Six days before the sixth anniversary of the Deepwater Horizon disaster the US Department of the Interior released much-heralded new safety regulations for offshore exploration and production and drew a wail of consternation from the oil industry.
While Thursday’s big reveal had been mostly prefigured by the announcement of proposed rules this time last year the final confirmation still elicited a chorus of anxiety from the E&P side.
The general view from industry players is that implementing stricter well-control requirements will be too big a financial imposition, with ExxonMobil saying it could amount to $25bn over the next 10 years.
That is a cost which, in this time of plunging oil prices, could be devastating for the business, driving some firms to the wall and leading to lower output, they say. Energy and minerals consultancy Wood Mackenzie says it could lower Gulf of Mexico spending by 70 %.

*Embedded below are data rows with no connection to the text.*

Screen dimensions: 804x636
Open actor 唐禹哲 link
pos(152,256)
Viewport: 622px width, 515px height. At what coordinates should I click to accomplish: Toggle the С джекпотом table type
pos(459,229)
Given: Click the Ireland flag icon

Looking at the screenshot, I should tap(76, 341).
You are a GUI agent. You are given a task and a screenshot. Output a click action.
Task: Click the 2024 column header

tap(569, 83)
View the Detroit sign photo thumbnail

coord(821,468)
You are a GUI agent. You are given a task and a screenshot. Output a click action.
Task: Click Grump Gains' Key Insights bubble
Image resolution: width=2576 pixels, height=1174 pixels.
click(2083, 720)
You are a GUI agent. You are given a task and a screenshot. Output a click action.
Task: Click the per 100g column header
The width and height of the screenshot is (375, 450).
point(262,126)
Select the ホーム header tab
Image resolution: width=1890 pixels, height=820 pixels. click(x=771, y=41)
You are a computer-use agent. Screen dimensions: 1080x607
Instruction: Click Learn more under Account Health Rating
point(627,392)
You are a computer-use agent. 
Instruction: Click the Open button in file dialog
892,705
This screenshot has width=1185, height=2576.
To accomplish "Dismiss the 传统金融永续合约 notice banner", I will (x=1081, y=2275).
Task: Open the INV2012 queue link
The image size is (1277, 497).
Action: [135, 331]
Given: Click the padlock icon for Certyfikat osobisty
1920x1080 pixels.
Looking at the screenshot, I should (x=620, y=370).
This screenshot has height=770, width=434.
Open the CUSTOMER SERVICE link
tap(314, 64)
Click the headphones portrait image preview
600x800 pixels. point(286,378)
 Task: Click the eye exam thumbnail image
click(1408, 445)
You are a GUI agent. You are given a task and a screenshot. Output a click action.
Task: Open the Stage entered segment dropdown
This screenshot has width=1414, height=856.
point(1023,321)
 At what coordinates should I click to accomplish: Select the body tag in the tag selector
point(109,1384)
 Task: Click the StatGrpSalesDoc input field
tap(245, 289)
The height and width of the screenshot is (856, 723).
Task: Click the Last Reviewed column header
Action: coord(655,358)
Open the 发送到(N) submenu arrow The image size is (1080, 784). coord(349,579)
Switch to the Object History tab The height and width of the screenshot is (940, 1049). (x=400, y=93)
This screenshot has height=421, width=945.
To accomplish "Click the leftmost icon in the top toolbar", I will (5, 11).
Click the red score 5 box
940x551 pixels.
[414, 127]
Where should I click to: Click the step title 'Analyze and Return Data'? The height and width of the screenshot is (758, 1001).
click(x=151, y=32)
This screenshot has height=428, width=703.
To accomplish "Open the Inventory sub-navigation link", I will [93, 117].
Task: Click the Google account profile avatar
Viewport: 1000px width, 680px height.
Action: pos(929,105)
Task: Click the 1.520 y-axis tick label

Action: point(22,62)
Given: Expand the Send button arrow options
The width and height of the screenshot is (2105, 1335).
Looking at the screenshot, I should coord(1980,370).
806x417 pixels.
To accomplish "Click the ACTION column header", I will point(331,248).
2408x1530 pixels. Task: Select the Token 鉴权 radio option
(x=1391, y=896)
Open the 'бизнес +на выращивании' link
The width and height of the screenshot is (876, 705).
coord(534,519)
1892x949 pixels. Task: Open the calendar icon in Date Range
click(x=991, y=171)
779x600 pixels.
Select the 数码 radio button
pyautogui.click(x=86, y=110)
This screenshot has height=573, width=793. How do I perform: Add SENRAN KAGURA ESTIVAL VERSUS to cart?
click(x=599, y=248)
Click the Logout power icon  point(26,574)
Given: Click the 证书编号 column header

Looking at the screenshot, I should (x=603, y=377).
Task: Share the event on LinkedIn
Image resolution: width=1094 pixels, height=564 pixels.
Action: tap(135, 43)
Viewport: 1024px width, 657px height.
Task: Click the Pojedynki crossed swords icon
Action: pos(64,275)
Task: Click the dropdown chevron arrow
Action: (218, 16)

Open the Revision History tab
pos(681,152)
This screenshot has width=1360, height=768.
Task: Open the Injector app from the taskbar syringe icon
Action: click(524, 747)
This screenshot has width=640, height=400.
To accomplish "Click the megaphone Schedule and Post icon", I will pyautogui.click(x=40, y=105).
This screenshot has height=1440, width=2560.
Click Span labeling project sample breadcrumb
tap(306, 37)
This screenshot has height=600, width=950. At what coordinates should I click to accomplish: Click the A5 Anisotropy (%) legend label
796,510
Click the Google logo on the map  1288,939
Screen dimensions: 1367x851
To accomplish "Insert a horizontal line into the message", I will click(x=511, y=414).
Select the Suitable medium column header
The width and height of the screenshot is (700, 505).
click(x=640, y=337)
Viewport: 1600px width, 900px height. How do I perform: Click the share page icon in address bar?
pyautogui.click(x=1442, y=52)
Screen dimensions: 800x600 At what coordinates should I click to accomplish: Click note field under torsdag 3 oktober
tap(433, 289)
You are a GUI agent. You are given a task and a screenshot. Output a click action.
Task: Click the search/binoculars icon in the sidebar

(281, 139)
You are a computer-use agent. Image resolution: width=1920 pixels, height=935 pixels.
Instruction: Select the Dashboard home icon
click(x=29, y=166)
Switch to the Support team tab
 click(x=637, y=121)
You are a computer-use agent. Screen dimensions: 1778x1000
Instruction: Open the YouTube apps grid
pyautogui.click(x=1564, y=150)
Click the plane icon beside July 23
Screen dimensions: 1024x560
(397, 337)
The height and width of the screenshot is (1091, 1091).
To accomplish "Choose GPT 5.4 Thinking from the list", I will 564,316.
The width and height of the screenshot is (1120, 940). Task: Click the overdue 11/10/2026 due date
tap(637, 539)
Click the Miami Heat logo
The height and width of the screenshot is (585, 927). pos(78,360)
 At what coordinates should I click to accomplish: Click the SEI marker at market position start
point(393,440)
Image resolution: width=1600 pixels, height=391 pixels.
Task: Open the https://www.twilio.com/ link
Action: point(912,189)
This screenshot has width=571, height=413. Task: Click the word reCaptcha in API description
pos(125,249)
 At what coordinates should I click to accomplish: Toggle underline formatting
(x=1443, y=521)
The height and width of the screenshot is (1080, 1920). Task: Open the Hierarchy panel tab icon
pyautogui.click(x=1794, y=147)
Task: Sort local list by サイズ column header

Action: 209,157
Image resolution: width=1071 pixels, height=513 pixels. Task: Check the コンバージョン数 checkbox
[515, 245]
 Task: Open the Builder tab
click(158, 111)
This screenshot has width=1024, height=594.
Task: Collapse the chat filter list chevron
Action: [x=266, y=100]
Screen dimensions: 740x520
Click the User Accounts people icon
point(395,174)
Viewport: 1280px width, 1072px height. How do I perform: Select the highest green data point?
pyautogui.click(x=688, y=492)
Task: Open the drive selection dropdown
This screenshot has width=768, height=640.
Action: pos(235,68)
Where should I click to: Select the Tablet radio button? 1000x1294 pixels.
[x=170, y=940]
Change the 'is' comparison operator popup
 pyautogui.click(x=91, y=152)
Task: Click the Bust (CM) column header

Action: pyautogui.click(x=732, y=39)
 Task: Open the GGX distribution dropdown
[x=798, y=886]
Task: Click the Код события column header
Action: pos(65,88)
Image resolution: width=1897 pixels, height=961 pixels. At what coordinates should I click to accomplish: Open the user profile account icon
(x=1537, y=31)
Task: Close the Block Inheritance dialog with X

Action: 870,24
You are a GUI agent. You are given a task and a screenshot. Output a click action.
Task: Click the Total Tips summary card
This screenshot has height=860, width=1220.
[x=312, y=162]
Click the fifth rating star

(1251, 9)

The Bureau of Safety and Environmental Enforcement (BSEE) – the agency of Interior which announced the new rules – disputed those claims, saying the extra costs would be more like $1bn over 10 years.
One major focus of the regulations is stricter standards and testing for blowout preventers, the piece of equipment which failed catastrophically in the case of BP’s Deepwater Horizon rig on 20 April 2010.
The subsequent explosion and fire on the rig cost 11 lives and led to a three-month oil gusher from the uncapped Macondo well into the US Gulf of Mexico. It is America’s worst ever oil spill.
The new rules mandate more tests for blowout preventers and the provision of redundant safety devices as well as calling for drillers to balance the injection of drilling fluids with well pressure, a measure meant to keep pressure from rising too high.
Among other prescriptions are tighter standards for well-control casing, cementing and sub-sea containment as well as calls for real-time monitoring, third party reviews of equipment and more regular inspections.
This final version of the rules is tempered somewhat from the proposal of last year, Interior having taken on board some concerns expressed by oil industry lobbyists.
There was a much happier reaction from the green side with environmentalists and conservationists generally praising the administration of President Barack Obama for taking steps towards preventing any further Deepwater Horizon-like calamities.
But some felt more could be done and others bemoaned that it has taken six years to happen.